Alberto Riminucci: Charge and spin transport in molecular spin valves and their application in neuromorphic computing
|When:||Fr 10-05-2019 15:00 - 16:00|
Molecular spin valves use molecular materials, such as tris(8-hydroxyquinoline)aluminum (Alq3) to transport spin and charge between two ferromagnetic electrodes, that provide a spin polarized current. The hallmark of a spin valve is that its electrical resistance depends on the relative orientation of the magnetization of the two ferromagnetic electrodes. Such change of resistance is known as magnetoresistance. These devices also have a memristive behaviour: their electrical resistance can be changed, in a reversible and nonvolatile fashion, by the application of voltage. Interestingly, there is an interplay between the memristive behavior and the magnetoresistance. This is intimately linked to the most intriguing property of these devices: they show no spin precession.

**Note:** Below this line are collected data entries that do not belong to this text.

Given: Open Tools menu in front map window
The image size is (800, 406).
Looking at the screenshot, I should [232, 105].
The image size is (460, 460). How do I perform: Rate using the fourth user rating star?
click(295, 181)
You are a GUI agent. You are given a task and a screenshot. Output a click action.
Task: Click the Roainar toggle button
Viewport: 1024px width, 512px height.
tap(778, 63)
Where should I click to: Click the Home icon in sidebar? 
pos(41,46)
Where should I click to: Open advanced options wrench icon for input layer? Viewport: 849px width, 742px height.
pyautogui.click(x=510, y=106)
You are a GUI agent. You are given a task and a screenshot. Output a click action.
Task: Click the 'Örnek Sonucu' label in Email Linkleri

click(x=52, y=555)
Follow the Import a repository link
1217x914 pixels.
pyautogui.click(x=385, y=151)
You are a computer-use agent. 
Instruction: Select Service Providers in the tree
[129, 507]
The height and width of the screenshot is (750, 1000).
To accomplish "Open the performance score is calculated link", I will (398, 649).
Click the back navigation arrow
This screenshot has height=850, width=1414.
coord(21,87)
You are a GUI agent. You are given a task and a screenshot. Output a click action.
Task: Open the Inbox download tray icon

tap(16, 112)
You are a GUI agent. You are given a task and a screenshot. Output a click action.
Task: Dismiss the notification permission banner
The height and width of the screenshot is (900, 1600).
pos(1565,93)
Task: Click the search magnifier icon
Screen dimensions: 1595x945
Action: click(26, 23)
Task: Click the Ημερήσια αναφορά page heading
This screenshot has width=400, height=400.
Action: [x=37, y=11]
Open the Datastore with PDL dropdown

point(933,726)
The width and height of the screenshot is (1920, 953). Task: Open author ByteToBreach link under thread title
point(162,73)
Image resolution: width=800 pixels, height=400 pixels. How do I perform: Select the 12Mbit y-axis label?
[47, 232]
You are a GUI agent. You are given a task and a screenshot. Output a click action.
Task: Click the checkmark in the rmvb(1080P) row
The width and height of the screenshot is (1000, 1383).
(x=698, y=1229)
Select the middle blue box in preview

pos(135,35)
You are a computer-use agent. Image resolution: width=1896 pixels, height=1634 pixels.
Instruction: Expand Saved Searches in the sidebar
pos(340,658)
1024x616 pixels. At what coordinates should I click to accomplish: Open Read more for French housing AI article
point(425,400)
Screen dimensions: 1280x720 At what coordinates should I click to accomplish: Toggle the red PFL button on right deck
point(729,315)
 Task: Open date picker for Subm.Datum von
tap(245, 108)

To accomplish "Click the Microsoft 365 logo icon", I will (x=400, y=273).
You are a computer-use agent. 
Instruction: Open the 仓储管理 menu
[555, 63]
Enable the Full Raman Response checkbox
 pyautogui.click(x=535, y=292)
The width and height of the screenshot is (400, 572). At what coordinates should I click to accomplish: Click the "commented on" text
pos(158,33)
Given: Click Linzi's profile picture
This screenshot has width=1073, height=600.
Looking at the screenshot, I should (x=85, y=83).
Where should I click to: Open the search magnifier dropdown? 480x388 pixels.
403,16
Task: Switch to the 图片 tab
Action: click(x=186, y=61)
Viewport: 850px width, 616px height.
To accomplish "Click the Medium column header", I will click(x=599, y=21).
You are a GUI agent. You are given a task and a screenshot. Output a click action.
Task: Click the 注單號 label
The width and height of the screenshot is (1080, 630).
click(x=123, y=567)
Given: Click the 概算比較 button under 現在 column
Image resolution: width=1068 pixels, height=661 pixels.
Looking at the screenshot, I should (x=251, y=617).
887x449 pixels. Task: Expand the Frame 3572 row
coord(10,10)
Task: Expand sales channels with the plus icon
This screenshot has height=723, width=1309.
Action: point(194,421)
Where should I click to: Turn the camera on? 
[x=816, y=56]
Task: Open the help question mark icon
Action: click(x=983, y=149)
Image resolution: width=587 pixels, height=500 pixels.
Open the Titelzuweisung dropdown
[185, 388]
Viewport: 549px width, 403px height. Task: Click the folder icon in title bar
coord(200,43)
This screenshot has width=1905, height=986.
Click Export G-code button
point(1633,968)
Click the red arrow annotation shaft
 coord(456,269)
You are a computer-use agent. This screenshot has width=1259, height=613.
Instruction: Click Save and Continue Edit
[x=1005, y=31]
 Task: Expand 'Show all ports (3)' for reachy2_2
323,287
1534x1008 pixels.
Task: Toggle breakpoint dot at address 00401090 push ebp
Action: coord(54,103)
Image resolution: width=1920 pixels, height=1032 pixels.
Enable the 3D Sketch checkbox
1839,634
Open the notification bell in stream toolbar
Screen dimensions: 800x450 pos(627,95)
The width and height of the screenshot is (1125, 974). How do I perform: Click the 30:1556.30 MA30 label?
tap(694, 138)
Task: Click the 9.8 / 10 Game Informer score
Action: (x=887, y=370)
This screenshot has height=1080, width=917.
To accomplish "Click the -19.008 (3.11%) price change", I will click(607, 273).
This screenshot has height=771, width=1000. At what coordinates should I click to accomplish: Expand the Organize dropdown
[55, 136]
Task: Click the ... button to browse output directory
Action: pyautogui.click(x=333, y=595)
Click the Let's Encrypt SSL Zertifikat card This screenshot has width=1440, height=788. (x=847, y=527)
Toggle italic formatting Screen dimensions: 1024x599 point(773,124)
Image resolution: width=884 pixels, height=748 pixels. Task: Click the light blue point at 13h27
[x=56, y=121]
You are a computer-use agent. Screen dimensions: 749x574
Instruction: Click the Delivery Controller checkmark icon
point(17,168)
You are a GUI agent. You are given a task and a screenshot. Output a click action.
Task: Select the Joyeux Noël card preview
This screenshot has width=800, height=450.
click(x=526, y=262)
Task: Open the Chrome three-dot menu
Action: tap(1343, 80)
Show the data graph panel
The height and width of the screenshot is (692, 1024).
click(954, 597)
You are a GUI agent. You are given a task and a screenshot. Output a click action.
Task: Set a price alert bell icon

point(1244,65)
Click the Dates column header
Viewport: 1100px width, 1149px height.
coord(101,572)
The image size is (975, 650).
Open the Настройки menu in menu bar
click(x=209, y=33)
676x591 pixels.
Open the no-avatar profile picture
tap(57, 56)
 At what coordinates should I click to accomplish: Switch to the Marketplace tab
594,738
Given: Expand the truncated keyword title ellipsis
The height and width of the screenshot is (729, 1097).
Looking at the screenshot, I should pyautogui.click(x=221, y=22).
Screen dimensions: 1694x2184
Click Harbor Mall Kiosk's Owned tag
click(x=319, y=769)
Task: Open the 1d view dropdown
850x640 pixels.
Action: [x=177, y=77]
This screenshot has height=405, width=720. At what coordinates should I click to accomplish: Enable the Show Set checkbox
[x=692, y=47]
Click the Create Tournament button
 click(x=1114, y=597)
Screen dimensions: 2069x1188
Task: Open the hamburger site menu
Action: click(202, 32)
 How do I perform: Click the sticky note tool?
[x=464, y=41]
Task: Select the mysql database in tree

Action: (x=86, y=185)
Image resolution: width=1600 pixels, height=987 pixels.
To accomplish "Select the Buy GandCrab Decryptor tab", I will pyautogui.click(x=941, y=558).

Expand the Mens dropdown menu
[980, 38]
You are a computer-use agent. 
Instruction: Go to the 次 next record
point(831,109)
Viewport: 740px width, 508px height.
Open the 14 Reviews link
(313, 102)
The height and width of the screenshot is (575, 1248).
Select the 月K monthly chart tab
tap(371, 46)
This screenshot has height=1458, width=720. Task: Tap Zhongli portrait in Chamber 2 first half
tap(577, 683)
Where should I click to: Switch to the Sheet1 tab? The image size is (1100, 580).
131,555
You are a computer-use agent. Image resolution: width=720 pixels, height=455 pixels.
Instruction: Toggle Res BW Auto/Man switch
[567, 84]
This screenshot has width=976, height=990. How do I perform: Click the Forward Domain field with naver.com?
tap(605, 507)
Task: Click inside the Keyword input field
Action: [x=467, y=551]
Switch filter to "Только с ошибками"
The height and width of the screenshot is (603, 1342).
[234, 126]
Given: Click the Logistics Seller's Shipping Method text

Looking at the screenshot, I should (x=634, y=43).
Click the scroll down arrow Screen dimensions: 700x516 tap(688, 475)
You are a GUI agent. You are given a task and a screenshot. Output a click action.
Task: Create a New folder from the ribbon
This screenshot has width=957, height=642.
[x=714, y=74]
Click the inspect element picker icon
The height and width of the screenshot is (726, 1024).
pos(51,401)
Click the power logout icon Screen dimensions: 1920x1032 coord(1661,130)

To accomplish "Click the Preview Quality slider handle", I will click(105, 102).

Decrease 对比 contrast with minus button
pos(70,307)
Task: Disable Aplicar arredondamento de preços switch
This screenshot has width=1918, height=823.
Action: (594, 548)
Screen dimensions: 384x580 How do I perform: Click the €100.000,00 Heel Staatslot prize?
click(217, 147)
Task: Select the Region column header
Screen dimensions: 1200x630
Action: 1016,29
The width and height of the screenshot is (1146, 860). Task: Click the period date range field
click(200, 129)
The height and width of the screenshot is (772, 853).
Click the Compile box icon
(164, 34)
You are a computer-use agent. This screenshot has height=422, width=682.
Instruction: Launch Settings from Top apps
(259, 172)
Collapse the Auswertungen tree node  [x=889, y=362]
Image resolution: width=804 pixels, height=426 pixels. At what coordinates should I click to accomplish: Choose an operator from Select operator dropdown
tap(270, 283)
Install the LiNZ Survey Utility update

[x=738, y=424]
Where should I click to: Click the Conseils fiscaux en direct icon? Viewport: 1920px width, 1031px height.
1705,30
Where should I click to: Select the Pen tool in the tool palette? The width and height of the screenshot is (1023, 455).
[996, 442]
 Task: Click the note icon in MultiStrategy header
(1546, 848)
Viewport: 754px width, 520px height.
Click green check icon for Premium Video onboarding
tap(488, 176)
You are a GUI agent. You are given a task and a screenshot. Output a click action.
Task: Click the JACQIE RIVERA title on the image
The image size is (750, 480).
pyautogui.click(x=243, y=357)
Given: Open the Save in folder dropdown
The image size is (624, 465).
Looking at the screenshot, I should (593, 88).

Spin precession is observed when electrons are free to precess under the action of an applied magnetic field. This is expected in charge transport in molecular materials, in which charges hop between molecules and are virtually unaffected by local magnetic fields. Nevertheless, spin precession was not observed in Alq3, and this is interpreted as being due to the presence of local magnetic order. In addition to being interesting for their basic physics, these devices can find a number of applications. In particular they can be used as synapses for neuromorphic computing and can be used in several types of neural networks, from a simple single layer perceptron to spiking neural networks. The presence of magnetoresistance adds a unique tool to effect parallel, selective changes on the weight of synapses.
We tested the effectiveness on the learning process of a neural network. We considered reward-based learning in an actor-critic framework. That is, the model consists of two networks. The actor network learns a policy, that is a suitable action (output) y(x) for the current input x. The critic network learns the expected R(x) reward for this input. The critic network is used to improve the learning of the actor network. In both cases, the nonlinear update has a significant advantage in terms of the speed at which the performance goal of a mean reward of 0.95 is reached.